The test photograph in the previous post was taken just before leaving for New York and the knurled knobs I had made for winding the film on were aggressive on the skin, so on my arrival in New York I bought the leather work gloves, one of which is seen in the top picture, to help with this task.
Above is J.P. Wilson’s survey photographs from 1949, assembled to (by me) to make a panorama. There is no attempt to blend them, so the range of exposures is apparent.
Kodachrome slide taken by J.P.Wilson on June 17th 1949 of Cold Bog with his grid scratched onto a piece of clear plastic placed over the slide.
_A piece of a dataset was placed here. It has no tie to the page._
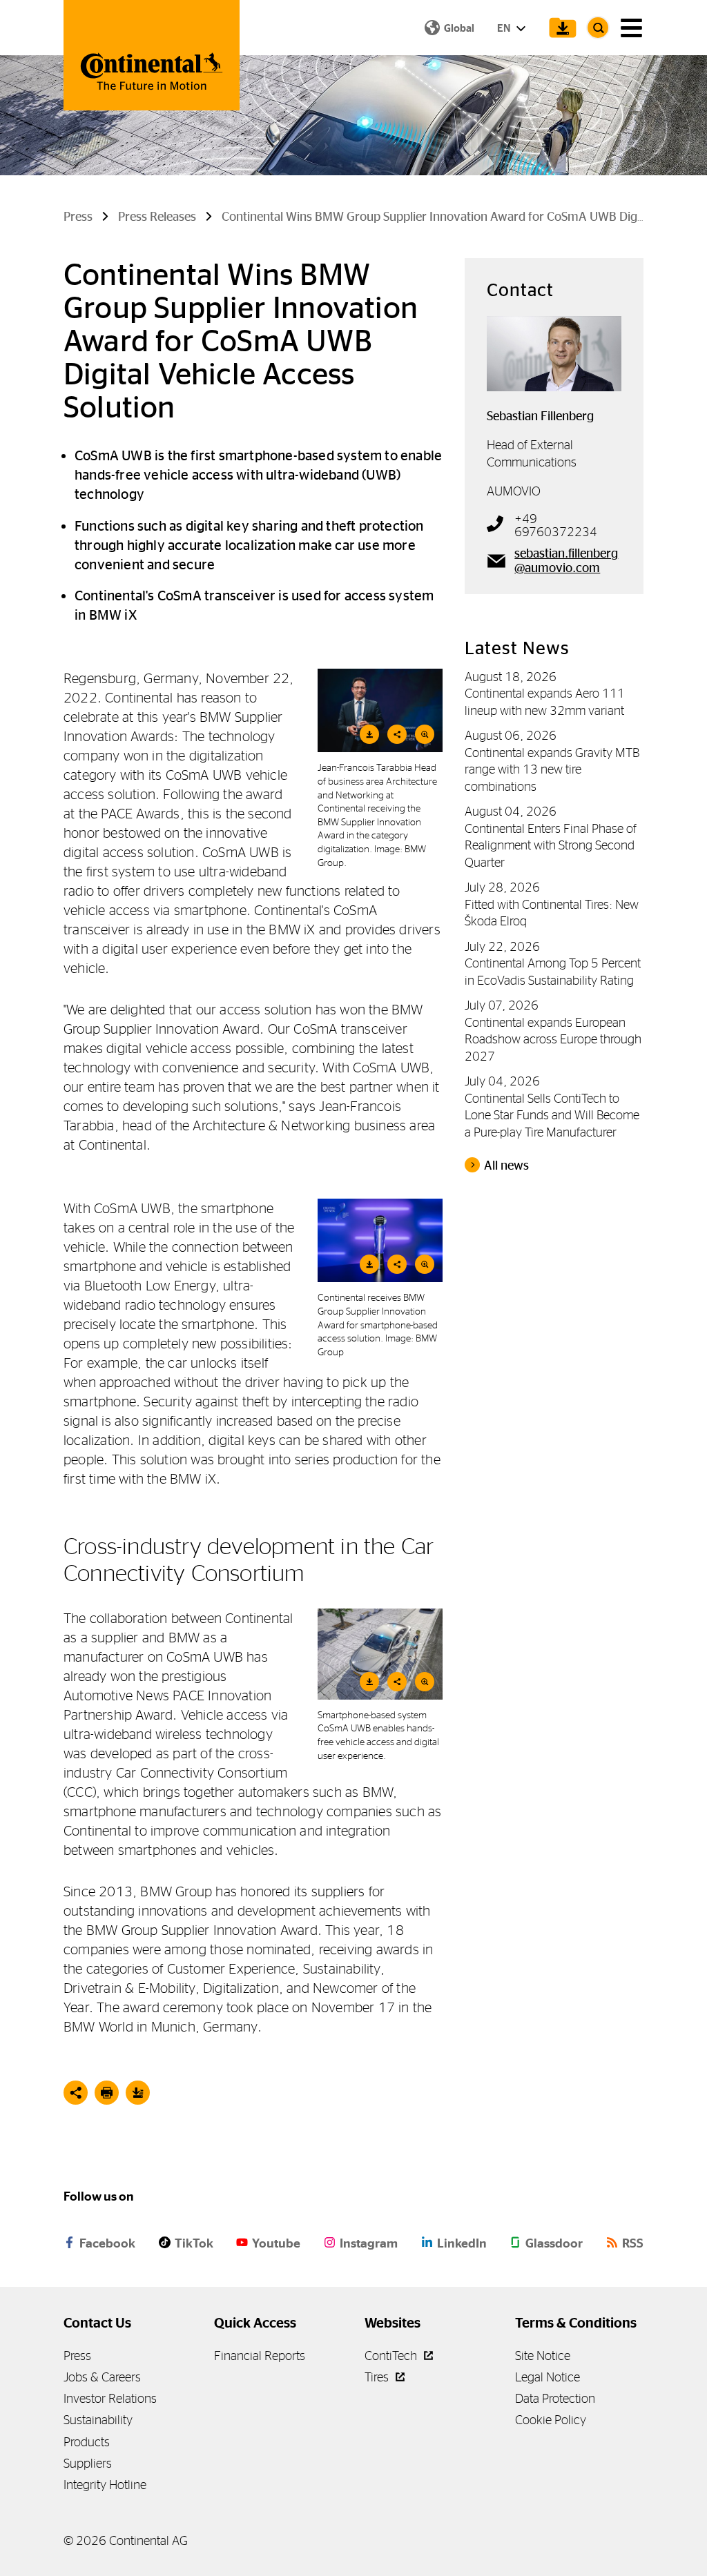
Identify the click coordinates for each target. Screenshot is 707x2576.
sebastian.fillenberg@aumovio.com (566, 560)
Above is a photograph of the site taken with a normal 35mm camera on June 17th 2001.
Below is the same view taken with the Cold Bog camera
Above is a normal photograph of the diorama and below is a photograph of the diorama with the Cold Bog camera. As with the site, the shape of the diorama replicates the U shaped valley so the unfolded image appears to have a much flatter horizon than appears to the diorama viewer.
I mentioned in the previous post that I built three cameras. I needed two to take stereoscopic photographs and a third in case one of the others broke down. Wilson worked with stereoscopic photography. I would suggest that a lot of the depth in his shadows in woodland scenes comes from his work with stereoscopic surveys. But the real benefit of making stereoscopic photographs of the diorama was to test my method. When looking at a pair of stereoscopic photographs of the diorama the form of the shell as a curved surface is very clear.
When taking the pictures with my Cold Bog Camera, viewing a stereoscopic pair should reveal a three dimensional foreground with a flat painting behind. If you go cross eyed so that the foreground bushed register in both images, you can see this take place in the stereoscopic pair above.